Un tiempo más tarde, demasiado tarde, desafortunadamente, entendí que nuestras peleas pueblerinas eran ridículas: todos éramos de la familia y en elecciones no nos hablábamos y el resto del tiempo nos mirábamos con recelo. Mientras tanto, el pueblo permanecía en el olvido y sus dirigentes, conservadores y liberales, trabajaban juntos en la ciudad; sin importar quien llegara al poder.

Y luego tuve la oportunidad de conocer el Partido Liberal y era igual de perverso al Conservador. Claro, cada partido a su interior se cree salvador de la patria. Y después comprendí lo mismo de los demás partidos. Y desde entonces siempre voté en blanco.

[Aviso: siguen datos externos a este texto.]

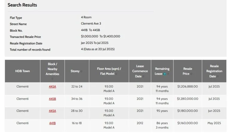Click the 16 to 18 storey cell
Viewport: 230px width, 133px height.
coord(77,123)
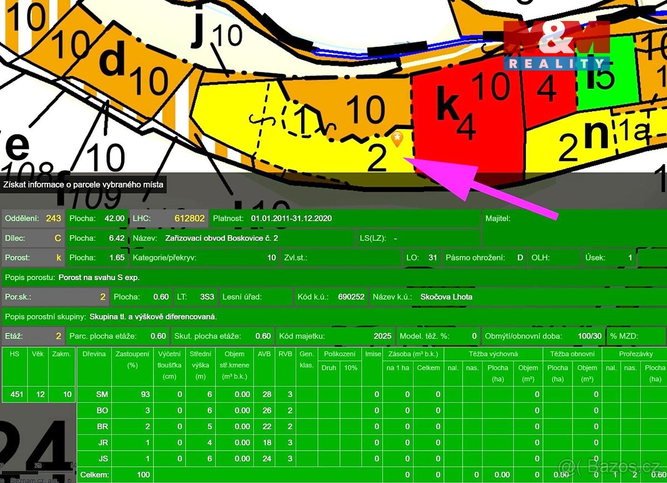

Pero volviendo a la historia de Colombia, el partido Conservador comprendió que era minoría y que sin poder “la cosa” era muy dura y que era necesario mimetizarse. Y se mimetizó. Y mantuvo la burocracia. Y mimetizado logró llegar a la presidencia, con Andrés Pastrana, y tuvo que repartir los puestos con los liberales y con los de izquierda y con todos los partidos… Por aquello de la Unidad Nacional o la “Unidad Burocrática”; diría yo.

Pero la “Unidad Burocrática” no bastó y entonces fue necesaria la “Unidad Corrupcrática”; porque además de la burocracia ahora era necesaria la corrupción y así se eligió a Alvaro Uribe Vélez y éste en vez de reducir la corrupción a sus justas proporciones, como lo proponía el presidente Turbay, con desfachatez, por allá a comienzos de la década del 80; la dejó desbordar.

Y llegó Santos y todo continuó igual, o peor: Con la “Unidad Corrupcrática” y el Partido Conservador allí.

ANTES DEL FIN:
De regreso a mi pueblo me doy cuenta que la historia dio un giro de 180 grados: ahora, en las campañas, los políticos costean las fiestas, pagan los almuerzos, los caballos, el aguardiente. Ahora a mis paisanos hay que pagarles su voto: puestos, carreteras, bultos de cemento, arena o plata. Y el día de elecciones es uno de los más productivos: reciben almuerzos, dinero, y regalos; en todos los directorios políticos.

¿Quién, porqué y para qué financiarán las campañas políticas?